No entanto, o STJ fixou jurisprudência segundo a qual é justo remunerar a defesa técnica apresentada pelo advogado do executado em momento anterior ao cancelamento administrativo da CDA. O entendimento gerou a Súmula 153 da corte.

Assim, a fixação de honorários no caso obedeceria a regra do artigo 85, parágrafo 3º, inciso II, do Código de Processo Civil de 2015, que prevê entre 8% e 10% sobre o valor da condenação ou do proveito econômico obtido.

No precedente, a 1ª Turma entendeu cabível o uso da equidade para fixação de honorários porque não seria razoável impor à Fazenda um ônus financeiro tão grande por espontaneamente informar o juízo sobre o cancelamento da CDA.

Esse entendimento tem sido usado pelas instâncias ordinárias para mostrar que nem sempre a tese da Corte Especial sobre honorários por equidade deve ser aplicada. Mas também replicado nas numerosas ações que discutem execução fiscal, o maior gargalo do Judiciário brasileiro.

Divulgação/TJ-SC
TJ-SC está aplicando distinguishing em casos envolvendo cancelamento de dívida
Divulgação/TJ-SC

A 5ª Câmara de Direito Público do Tribunal de Justiça de Santa Catarina, por exemplo, aplicou-o em um caso em que a execução fiscal de R$ 149,7 mil foi extinta porque se reconheceu a litispendência — a existência de outra ação com as mesmas partes, as mesmas causas e os mesmos pedidos, configurando processos simultâneos (clique aqui).

Relator, o desembargador Vilson Fontana apontou que, como no caso do STJ, "não há relação direta e objetiva de causa e efeito entre a atuação do advogado e a extinção da processo".

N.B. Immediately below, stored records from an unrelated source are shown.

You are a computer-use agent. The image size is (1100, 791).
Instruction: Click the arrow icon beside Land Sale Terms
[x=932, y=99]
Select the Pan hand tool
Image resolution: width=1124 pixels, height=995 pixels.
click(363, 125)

Exclusão do polo passivo na execução fiscal
A técnica da equidade para fixação de honorários deve ser aplicada sempre que a exceção de pré-executividade objetivar somente a exclusão de parte do polo passivo da execução fiscal, sem impugnação do crédito tributário, já que não haveria como estimar proveito econômico algum.

A posição já era adotada no STJ antes da definição da tese da Corte Especial e tem julgados posteriores a ela (clique aqui), mas pode ter sofrido alteração, já que há casos mais recentes tratando inclusive de como calcular proveito econômico em exceção de pré-executividade. Ainda assim, tem sido aplicada pelas cortes de segundo grau brasileiras.

Foi assim que a 4ª Câmara de Direito Público do TJ-SC concluiu que a exceção de pré-executividade que importe na extinção do processo quanto sem que o crédito tributário em si seja impugnado vale por decisão que torna impossível estimar o proveito econômico alcançado (Clique aqui).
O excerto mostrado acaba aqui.